Code and Pretrained Models for: evMLP: An Efficient Event-Driven MLP Architecture for Vision

This is a highly experimental implementation of evMLP. Training code, pre-trained models, and evaluation scripts will be updated in the near future.

Dependencies

Please refer to "requirements.txt". If you don't want to install dependencies according to "requirements.txt", torch>=2.0.0 is necessary, and it's better to install the latest versions of einops and thop to support operators and correctly calculate the cost.

Trainning

You can train on ImageNet-1K by modifying the references/classification/train.py in torchvision.

To train the models in the paper (default configuration in evmlp.py), you can use the following settings (using 4 GPUs):

torchrun --nproc_per_node=4 \
   train.py \
  --auto-augment imagenet \
  --label-smoothing 0.1 \
  --random-erase=0.1 \
  --mixup-alpha 0.2 \
  --cutmix-alpha 1.0 \
  --epochs 300 \
  --batch-size 256 \
  --opt sgd \
  --lr 0.1 \
  --lr-scheduler cosineannealinglr \
  --lr-min 0.00001 \
  --lr-warmup-method=linear \
  --lr-warmup-epochs=5 \
  --workers 8 \
  --wd 0.00001 \
  --data-path /path/to/dataset

Pre-trained models

Here are the pre-trained models:

Google Drive

• evmlp_b_224_imagenet1k.pth: Using the default configuration in evmlp.py, trained from scratch on ImageNet-1K.

Video processing

Process videos using eval_video_dir.py:

python eval_video_dir.py <weights.pth> <dir_path> <event_threshold>

For example, download the model file evmlp_b_224_imagenet1k.pth, place the video files in /path/to/videos, and use an event threshold of 0.05:

python eval_video_dir.py evmlp_b_224_imagenet1k.pth /path/to/videos 0.05

eval_video_dir.py uses opencv_python to load video files. The default filter list only supports video files with extensions .avi and .mp4. If necessary, you can edit the following code:

L31@eval_video_dir.py: video_extensions = {'.avi', '.mp4'}

FAQs

Q: Can evMLP be used for other computer vision tasks besides image classification?

A: Certainly. The feature maps reconstructed by evMLP through the rearrange operation can maintain the adjacency relationship between neuron patches relative to the input image, making it directly applicable to tasks such as object detection and segmentation. If I have time, I will update some examples of applying evMLP to other tasks.

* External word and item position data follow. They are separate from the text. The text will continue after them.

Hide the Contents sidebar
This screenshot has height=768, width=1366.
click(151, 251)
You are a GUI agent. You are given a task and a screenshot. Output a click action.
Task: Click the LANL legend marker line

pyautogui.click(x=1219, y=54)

Q: Why has the number of MACs decreased, but the execution time increased instead?

A: This repository only provides experimental Python code. If you understand that:

Code 1:

a = numpy.random.rand(N)
sum = 0.
for i in a:
  sum += i

Code 2:

a = numpy.random.rand(N)
sum = a.sum()

Even though both codes sum the array a, the execution time of Code 2 might be significantly shorter than Code 1. For practical applications, the code can be implemented in C/C++. Alternatively, using FPGA for implementation is also a great option.